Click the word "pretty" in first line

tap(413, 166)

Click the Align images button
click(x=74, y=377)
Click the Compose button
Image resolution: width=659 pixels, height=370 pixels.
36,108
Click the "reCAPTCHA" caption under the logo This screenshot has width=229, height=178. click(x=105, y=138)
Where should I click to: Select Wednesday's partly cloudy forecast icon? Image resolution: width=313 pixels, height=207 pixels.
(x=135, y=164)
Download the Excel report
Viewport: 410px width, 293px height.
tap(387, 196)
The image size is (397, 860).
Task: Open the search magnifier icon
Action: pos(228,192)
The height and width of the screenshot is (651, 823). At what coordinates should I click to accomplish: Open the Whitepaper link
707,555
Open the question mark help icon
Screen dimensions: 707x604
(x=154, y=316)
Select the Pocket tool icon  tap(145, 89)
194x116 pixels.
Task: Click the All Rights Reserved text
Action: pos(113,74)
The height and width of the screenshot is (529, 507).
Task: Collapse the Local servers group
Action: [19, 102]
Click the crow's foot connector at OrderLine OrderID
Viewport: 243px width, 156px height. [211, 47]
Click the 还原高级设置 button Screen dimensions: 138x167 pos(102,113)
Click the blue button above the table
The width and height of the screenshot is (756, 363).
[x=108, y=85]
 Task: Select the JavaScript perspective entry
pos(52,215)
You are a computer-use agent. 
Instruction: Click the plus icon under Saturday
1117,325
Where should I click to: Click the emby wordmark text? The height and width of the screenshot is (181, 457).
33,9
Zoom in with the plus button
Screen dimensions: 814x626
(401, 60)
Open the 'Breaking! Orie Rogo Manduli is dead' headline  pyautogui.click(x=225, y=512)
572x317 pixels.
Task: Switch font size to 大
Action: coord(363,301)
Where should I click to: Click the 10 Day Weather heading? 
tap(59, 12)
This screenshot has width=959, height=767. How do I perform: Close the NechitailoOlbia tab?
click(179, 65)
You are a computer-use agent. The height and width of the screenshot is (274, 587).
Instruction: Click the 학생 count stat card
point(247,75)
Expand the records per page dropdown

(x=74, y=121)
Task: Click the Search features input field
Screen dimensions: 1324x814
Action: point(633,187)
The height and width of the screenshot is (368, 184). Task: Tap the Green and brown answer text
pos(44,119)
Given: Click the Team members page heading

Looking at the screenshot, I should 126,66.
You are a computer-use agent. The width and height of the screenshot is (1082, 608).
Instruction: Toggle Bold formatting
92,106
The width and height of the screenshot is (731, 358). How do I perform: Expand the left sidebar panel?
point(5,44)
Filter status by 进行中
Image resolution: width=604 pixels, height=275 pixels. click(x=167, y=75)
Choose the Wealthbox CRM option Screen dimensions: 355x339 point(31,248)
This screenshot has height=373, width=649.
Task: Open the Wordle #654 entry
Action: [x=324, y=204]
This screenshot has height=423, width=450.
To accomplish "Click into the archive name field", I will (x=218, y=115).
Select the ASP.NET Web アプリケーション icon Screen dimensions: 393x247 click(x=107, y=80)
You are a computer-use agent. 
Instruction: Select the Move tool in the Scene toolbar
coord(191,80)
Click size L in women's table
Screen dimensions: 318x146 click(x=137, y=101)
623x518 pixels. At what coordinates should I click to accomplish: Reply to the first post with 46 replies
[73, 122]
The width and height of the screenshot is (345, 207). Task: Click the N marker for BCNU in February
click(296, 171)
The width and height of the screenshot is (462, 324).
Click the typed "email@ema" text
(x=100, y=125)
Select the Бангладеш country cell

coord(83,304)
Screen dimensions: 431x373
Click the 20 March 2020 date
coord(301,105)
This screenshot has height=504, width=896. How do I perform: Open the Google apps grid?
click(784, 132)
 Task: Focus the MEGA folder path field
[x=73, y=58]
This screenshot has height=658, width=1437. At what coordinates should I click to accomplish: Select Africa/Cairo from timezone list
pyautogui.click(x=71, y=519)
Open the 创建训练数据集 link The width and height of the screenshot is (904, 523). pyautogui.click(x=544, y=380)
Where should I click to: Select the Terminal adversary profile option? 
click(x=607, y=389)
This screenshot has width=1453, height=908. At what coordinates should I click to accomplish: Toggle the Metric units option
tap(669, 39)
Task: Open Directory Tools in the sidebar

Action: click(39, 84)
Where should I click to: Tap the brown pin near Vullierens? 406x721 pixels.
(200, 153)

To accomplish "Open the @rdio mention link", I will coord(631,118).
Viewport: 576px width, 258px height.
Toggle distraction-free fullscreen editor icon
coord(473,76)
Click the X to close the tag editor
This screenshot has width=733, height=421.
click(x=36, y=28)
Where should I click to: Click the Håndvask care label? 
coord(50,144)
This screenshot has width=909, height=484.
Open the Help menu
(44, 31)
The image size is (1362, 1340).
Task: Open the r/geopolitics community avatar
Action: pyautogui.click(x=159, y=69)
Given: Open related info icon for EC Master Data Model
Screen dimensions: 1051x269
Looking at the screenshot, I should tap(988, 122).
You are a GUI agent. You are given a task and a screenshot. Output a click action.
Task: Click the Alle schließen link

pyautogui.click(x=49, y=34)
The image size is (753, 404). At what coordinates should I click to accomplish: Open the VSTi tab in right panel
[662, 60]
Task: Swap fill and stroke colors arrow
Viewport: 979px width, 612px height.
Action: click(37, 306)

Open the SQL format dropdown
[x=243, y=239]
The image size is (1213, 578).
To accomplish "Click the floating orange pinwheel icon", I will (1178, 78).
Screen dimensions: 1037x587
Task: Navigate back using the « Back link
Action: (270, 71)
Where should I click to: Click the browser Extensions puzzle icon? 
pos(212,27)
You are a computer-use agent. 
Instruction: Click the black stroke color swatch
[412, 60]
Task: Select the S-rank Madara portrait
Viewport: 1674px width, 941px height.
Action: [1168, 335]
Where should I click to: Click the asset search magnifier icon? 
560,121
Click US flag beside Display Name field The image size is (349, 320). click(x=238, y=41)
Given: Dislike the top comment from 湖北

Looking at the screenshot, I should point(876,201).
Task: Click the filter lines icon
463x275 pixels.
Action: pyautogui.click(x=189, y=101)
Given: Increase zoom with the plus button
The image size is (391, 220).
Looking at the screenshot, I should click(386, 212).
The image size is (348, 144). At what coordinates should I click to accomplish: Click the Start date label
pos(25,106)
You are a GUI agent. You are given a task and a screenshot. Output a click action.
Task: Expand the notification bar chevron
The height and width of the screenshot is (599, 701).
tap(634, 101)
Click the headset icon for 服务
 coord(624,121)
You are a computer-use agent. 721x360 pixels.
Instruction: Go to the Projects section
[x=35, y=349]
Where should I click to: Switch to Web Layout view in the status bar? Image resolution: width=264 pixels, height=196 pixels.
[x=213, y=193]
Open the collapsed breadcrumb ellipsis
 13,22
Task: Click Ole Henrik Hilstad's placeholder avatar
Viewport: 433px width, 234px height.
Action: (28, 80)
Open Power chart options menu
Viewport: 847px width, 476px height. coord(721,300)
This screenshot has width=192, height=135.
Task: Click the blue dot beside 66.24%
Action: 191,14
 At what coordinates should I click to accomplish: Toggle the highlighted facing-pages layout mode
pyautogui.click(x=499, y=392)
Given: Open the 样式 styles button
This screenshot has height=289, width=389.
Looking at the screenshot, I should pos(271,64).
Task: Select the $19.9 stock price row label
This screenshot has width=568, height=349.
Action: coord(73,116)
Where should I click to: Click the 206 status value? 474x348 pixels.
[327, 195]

Task statement »
Copy word for word the stretch of entries above from the line that has "The image size is (391, 220)." through the line that has "Task: Click Ole", both ends included, and nothing outside it.

Written response »
The image size is (391, 220).
Looking at the screenshot, I should click(386, 212).
The image size is (348, 144). At what coordinates should I click to accomplish: Click the Start date label
pos(25,106)
You are a GUI agent. You are given a task and a screenshot. Output a click action.
Task: Expand the notification bar chevron
The height and width of the screenshot is (599, 701).
tap(634, 101)
Click the headset icon for 服务
 coord(624,121)
You are a computer-use agent. 721x360 pixels.
Instruction: Go to the Projects section
[x=35, y=349]
Where should I click to: Switch to Web Layout view in the status bar? Image resolution: width=264 pixels, height=196 pixels.
[x=213, y=193]
Open the collapsed breadcrumb ellipsis
 13,22
Task: Click Ole Henrik Hilstad's placeholder avatar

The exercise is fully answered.